Activated human T lymphocytes produce PGD₂ and its PGJ₂ metabolites, including the PPAR-γ ligand 15d-PGJ₂. A: Normal or Graves’ T cells were either activated or not activated for 8 days. PGD₂ (left) and the PGJ₂ series of PGD₂ metabolites, including 15d-PGJ₂ (right) were measured in cell culture supernatants by enzyme immunoassay. B: Unactivated or activated Graves’ T cells were stained with a monoclonal anti-15d-PGJ₂ antibody. Only activated T cells stained positive for 15d-PGJ₂. The isotype-stained cells are negative. C: Graves’ T cells co-cultured with orbital fibroblasts for 3 days stain positive for 15d-PGJ₂. The orbital fibroblasts are negative for 15d-PGJ₂. The arrows indicate T cells. These experiments were repeated three times with T cells from different Graves’ patients. D: Quantitative RT-PCR for H-PGDS was performed on RNA from unactivated Graves’ T cells (one patient) and activated T cells from two Graves’ patients.
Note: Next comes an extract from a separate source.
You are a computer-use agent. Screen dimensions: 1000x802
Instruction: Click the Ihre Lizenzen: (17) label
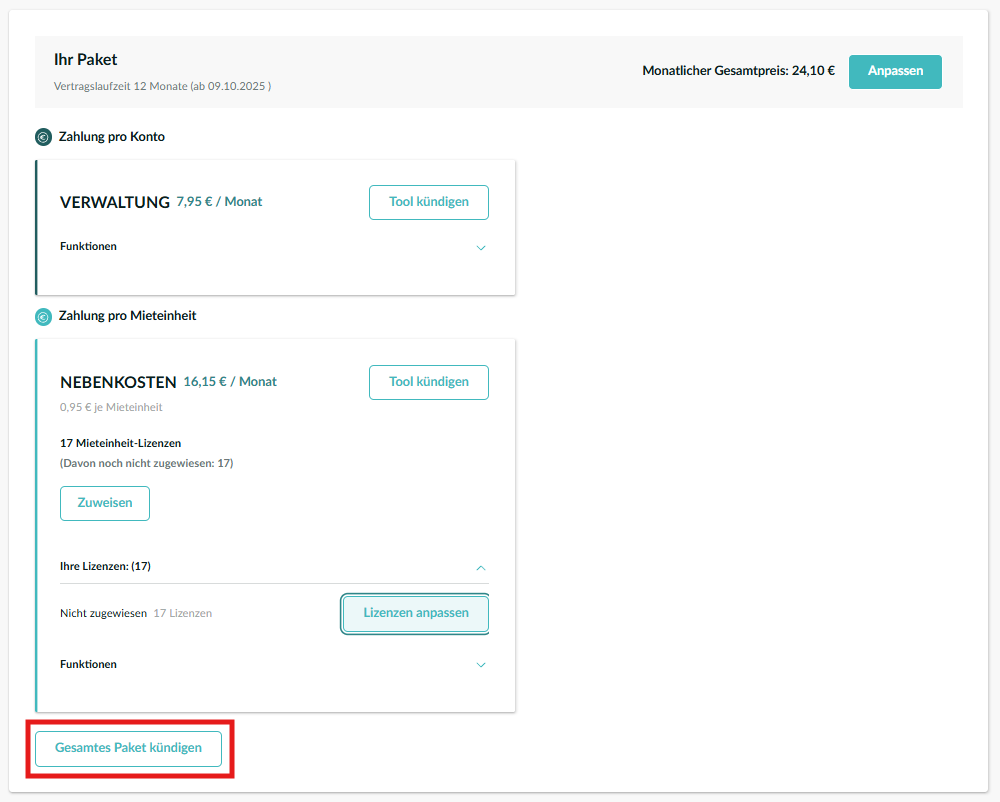point(105,566)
Cycle threshold values were normalized to 18S ribosomal RNA, and fold induction over unactivated T cells was calculated. Original magnifications: ×600 (B, C); ×1000 (insets).

FIGURE 8

Prostaglandin and T-lymphocyte-induced fibroblast differentiation to adipocytes is a PPAR-γ-dependent process. A: Graves’ orbital fibroblasts were exposed to PGD₂ (5 μmol/L), 15d-PGD₂ (5 μmol/L), and 15d-PGJ₂ (5 μmol/L) with or without the irreversible PPAR-γ antagonist GW9662 (1 μmol/L) for 8 days at which time an assay to measure triglyceride content was performed. The data are the mean of triplicates ± the SD. *P < 0.001 compared with PGs alone. B: Graves’ orbital fibroblasts were co-transfected with the PPRE-LUC reporter construct and a GFP control plasmid, and then co-cultured with Graves’ T cells. 15d-PGJ₂ was used as a positive control PPAR-γ ligand. A luciferase assay was performed after 2 days of co-culture. The data are the mean of triplicate samples (±SD), and the luciferase results were plotted as fold increase over the untreated control. *P < 0.05 versus untreated OF cells. C: The irreversible PPAR-γ antagonist GW9662 inhibits the ability of activated T cells to induce adipogenesis in orbital fibroblasts. Fibroblasts were co-cultured with 1 μmol/L GW9662 and activated T cells for 8 days. The results of a triglyceride assay are shown. The data are the mean of triplicates ± the SD. *P < 0.001 versus orbital fibroblasts (OF) plus T cells. There was no statistical difference between OF alone and OF plus T cells plus GW9662.